In the LPS-induced sepsis model, robust induction of hIL6-BAC-directed luciferase luminescence was detected around 4 to 6 h after the LPS administration, and the luciferase luminescence was extinguished by 48 h after the administration. It has been reported that robust infiltration of inflammatory cells emerges around 4 to 6 h after LPS administration and that mortality resulting from LPS-induced sepsis occurs mainly within 48 h after the administration (30). Therefore, the time course profile of the luciferase luminescence detected in the WIM-6 system is consistent with the natural course of LPS-induced sepsis. This result underscores that the IL6 expression profile monitored by the WIM-6 system faithfully correlates with the disease status of the LPS-induced sepsis.

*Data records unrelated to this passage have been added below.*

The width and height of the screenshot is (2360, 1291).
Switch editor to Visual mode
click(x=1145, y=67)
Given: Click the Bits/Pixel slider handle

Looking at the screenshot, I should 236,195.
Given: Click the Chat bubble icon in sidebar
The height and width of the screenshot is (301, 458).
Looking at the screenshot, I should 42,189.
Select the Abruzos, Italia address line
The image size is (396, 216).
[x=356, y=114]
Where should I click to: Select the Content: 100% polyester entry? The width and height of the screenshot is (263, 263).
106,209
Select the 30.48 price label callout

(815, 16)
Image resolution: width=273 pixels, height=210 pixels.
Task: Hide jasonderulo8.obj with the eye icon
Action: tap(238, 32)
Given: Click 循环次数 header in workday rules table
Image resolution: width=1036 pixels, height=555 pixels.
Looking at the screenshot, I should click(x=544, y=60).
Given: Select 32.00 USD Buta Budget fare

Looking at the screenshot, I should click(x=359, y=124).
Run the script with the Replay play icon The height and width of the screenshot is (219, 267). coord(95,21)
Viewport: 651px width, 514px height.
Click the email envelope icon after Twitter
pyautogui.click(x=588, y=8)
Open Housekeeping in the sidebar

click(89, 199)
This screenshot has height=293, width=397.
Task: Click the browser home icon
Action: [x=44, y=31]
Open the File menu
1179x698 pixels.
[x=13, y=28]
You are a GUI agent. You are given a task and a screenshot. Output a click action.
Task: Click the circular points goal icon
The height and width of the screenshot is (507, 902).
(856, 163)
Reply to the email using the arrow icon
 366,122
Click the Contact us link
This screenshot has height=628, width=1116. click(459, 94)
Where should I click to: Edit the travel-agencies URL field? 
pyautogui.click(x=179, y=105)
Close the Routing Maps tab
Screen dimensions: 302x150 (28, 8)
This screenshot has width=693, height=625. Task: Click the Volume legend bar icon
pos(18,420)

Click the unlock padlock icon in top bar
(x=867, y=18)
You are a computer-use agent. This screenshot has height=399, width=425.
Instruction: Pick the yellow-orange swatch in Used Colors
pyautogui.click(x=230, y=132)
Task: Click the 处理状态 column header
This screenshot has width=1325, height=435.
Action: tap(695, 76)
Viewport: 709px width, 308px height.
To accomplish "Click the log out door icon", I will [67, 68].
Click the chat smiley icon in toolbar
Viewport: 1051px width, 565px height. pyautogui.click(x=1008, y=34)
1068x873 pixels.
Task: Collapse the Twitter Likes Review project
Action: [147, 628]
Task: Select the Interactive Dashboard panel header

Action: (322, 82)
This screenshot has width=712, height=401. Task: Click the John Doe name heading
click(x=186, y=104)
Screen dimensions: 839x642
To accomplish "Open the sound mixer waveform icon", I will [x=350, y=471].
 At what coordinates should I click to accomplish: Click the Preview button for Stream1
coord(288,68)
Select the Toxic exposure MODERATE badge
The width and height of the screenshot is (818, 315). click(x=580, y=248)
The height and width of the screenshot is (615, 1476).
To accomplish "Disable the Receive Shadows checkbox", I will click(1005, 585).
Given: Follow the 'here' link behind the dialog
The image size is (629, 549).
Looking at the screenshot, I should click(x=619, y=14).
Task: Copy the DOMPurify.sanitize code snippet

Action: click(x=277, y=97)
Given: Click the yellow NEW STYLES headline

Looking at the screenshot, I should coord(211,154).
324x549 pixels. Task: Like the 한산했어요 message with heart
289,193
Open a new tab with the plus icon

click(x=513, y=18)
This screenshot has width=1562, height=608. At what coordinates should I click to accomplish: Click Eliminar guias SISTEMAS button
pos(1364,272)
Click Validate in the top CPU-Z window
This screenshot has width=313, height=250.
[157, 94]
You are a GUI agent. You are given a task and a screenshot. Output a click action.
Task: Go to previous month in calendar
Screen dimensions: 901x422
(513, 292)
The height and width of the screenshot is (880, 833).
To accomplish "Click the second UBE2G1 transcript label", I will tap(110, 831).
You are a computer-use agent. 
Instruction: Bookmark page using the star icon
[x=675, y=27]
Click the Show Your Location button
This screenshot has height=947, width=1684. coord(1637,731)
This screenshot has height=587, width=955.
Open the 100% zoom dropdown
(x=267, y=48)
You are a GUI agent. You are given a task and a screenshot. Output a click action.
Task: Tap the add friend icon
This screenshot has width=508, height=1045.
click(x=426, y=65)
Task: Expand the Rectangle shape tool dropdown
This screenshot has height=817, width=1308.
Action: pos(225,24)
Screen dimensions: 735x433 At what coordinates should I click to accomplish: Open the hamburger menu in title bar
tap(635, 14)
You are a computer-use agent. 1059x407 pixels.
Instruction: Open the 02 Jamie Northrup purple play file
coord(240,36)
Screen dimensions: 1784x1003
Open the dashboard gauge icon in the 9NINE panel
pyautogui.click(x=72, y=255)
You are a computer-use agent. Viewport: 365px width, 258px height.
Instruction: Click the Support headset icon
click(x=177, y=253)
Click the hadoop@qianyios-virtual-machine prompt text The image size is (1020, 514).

We surmise that the relatively short half-life (2 to 3 h [31]) and the lack of posttranslational modifications of the luciferase reporter protein have enabled the dynamic real-time monitoring of the status of LPS-induced inflammation by the WIM-6 system.

We first employed a skin inflammation model, as we have been developing the AhR-CA mouse for use in a reliable animal model that faithfully recapitulates that etiological basis of pollution-induced atopic dermatitis (7). As a consequence of crossing the AhR-CA mice with the WIM-6 system, skin inflammation can be monitored continuously without any invasive tissue samplings. Of note, the therapeutic efficacy of dexamethasone against the dermatitis is clearly monitored by the WIM-6 system. On the basis of those results, we propose that the WIM-6 system will be a useful model system for development of therapeutics against skin inflammations.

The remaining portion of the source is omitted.